Start of Block

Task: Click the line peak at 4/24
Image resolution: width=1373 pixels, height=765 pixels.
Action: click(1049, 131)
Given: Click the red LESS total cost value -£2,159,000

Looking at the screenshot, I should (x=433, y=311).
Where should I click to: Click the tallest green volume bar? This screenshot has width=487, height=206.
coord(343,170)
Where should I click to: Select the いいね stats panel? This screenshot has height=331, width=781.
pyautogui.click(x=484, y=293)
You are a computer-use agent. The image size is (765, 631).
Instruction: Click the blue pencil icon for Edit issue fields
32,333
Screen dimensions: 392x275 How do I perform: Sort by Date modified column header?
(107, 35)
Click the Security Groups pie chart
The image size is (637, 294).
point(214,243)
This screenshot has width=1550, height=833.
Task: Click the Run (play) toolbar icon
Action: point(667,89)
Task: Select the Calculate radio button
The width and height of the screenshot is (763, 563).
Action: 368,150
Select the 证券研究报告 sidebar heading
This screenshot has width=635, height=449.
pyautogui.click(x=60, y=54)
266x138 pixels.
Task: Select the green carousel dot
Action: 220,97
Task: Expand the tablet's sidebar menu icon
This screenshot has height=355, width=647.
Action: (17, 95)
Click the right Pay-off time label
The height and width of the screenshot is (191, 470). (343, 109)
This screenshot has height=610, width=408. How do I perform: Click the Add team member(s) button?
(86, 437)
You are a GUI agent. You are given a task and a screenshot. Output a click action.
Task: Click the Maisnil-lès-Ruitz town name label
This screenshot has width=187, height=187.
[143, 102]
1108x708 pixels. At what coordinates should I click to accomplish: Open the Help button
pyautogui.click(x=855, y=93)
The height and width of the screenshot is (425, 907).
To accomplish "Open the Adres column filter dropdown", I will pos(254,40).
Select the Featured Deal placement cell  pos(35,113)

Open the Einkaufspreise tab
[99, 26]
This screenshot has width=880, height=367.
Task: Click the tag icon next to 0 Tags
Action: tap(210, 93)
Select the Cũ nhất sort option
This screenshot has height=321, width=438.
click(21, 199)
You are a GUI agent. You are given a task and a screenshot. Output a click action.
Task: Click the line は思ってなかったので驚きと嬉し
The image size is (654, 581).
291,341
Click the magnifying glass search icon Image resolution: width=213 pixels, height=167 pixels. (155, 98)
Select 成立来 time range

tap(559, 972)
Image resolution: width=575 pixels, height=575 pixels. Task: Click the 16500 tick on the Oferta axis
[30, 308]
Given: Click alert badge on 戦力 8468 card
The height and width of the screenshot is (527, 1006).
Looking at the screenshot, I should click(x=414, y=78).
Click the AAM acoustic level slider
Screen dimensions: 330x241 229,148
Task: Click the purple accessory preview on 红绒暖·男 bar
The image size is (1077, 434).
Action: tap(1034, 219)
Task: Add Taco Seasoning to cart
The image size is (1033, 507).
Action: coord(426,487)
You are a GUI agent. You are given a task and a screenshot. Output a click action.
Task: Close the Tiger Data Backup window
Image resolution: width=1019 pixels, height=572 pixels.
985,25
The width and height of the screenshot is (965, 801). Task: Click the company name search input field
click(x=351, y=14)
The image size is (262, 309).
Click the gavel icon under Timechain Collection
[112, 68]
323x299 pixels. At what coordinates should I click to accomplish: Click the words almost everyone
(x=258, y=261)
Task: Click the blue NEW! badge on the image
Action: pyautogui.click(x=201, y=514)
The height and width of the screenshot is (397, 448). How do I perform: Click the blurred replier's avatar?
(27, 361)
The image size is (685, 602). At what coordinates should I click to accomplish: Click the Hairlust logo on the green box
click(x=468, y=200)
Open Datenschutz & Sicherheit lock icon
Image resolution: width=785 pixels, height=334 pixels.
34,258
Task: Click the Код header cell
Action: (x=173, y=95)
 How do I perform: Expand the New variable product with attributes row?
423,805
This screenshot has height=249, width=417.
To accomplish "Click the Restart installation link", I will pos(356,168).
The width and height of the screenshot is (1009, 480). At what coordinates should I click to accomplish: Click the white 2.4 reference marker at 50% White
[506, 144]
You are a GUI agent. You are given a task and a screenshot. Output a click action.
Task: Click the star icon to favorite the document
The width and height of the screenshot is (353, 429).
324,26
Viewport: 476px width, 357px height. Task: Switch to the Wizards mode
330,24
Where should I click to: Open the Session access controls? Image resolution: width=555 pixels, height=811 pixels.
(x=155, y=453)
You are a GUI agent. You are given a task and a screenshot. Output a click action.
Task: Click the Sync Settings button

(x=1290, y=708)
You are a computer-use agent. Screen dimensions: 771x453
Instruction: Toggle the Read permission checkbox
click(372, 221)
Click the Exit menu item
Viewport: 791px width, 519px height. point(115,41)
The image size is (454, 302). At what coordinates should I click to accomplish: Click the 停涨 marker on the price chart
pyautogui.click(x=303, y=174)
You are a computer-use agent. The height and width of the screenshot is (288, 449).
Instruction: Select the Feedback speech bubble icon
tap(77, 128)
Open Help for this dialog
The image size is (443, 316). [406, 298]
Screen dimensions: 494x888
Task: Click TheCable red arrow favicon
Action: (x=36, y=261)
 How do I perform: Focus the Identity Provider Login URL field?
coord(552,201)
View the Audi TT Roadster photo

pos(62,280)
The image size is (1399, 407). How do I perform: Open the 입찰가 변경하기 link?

End of Block

[TRY IT] Return precisely the lines of the records, starting with the line that holds "Instruction: Select the" and ending with the last one.

[TASK OUTPUT]
Instruction: Select the Feedback speech bubble icon
tap(77, 128)
Open Help for this dialog
The image size is (443, 316). [406, 298]
Screen dimensions: 494x888
Task: Click TheCable red arrow favicon
Action: (x=36, y=261)
 How do I perform: Focus the Identity Provider Login URL field?
coord(552,201)
View the Audi TT Roadster photo

pos(62,280)
The image size is (1399, 407). How do I perform: Open the 입찰가 변경하기 link?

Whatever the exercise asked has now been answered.